グリーンズボロで最終組立が行われるブームの超音速機オーバーチュアのイメージ(同社提供)

 スーパーファクトリーには、オーバーチュアの最終組立ライン、試験施設、顧客へ引き渡すデリバリーセンターを設ける。65エーカー(約26万平方メートル)の敷地に、約40万平方フィート(3万7000平方メートル)の規模で建設される見込み。

 ブームは2030年までに、ノースカロライナ州に1750人以上、2032年までに2400人以上の雇用をもたらす計画。スーパーファクトリーは20年間で少なくとも323億ドル(約3兆7000億円)の経済効果が見込めるとしている。また、次世代の超音速専門家を育成するため、地元の学生向けにインターンシップを立ち上げる。
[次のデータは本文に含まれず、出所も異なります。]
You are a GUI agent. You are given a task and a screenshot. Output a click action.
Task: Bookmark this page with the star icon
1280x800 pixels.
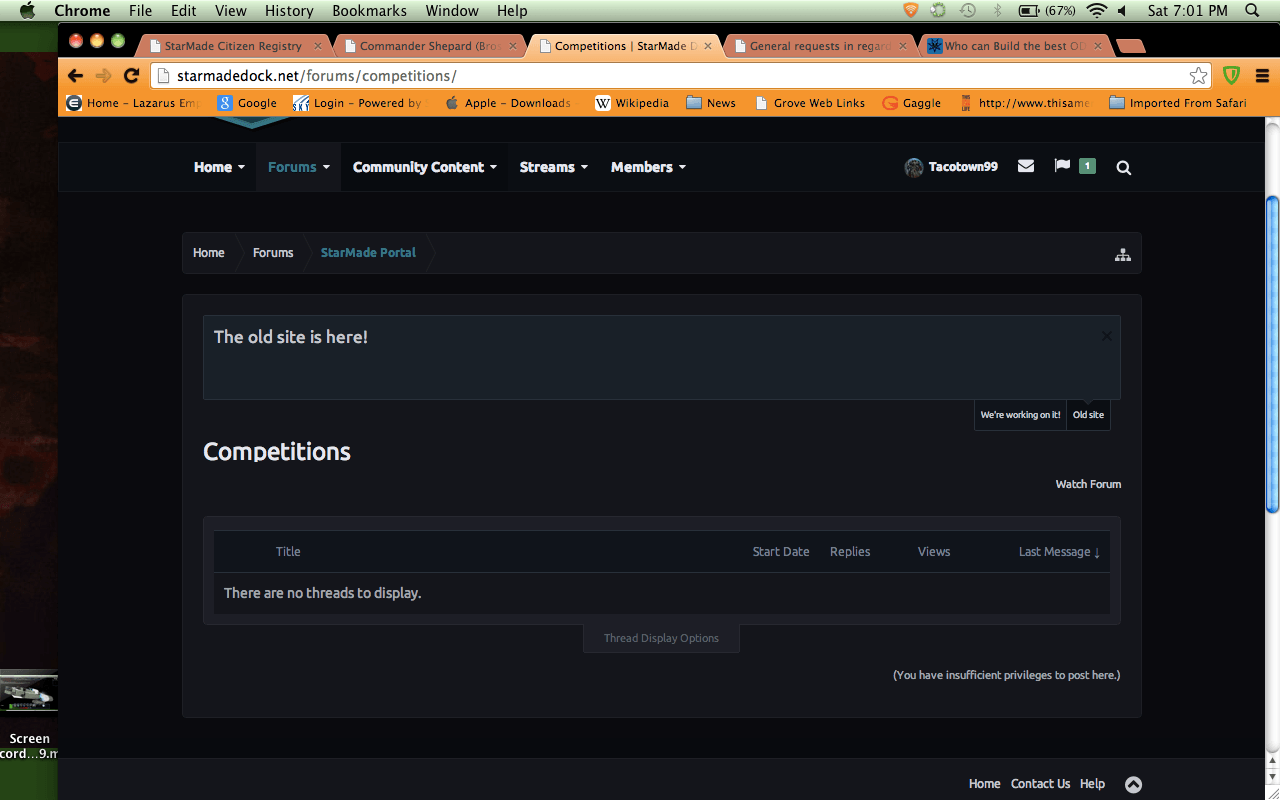pos(1197,76)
 オーバーチュアの座席数はビジネスクラスタイプのもので65席から88席を想定。燃料はSAF(Sustainable Aviation Fuel:持続可能な航空燃料)を使用する計画で、就航時からネットゼロ(実質ゼロ)・カーボン達成を目指す。最初の機体は2025年にロールアウト(完成披露)し、2026年の初飛行を経て2029年までの就航を予定している。

 全長は205フィート(約62メートル)で、コンコルドとほば同じ。パイロットは2人、客室乗務員は最大4人を想定しており、スピードは現在の旅客機と比べて約2倍のマッハ1.7、航続距離は4250海里(7871キロ)を計画している。アフターバーナーを使わずに3基のエンジンでマッハ1.7の実現を目指す。

ユナイテッド航空のオーバーチュアののイメージ(ブーム提供)

 ユナイテッド航空(UAL/UA)が2021年6月3日に15機を確定発注。オーバーチュアが確定受注を獲得したのは初めてで、35機のオプション(仮発注)付き。

 日本航空(JAL/JL、9201)は2017年12月にブームと提携して1000万ドルを出資し、将来の優先発注権を20機分確保している。また、ブームは米空軍と共同で超音速機の政府用途への応用を進めている。

 ピードモント・トライアド空港には、本田技研工業(7267)の米国子会社ホンダ エアクラフト カンパニー(HACI)が、小型ビジネスジェット機「ホンダジェット(HondaJet)」の製造拠点を構えている。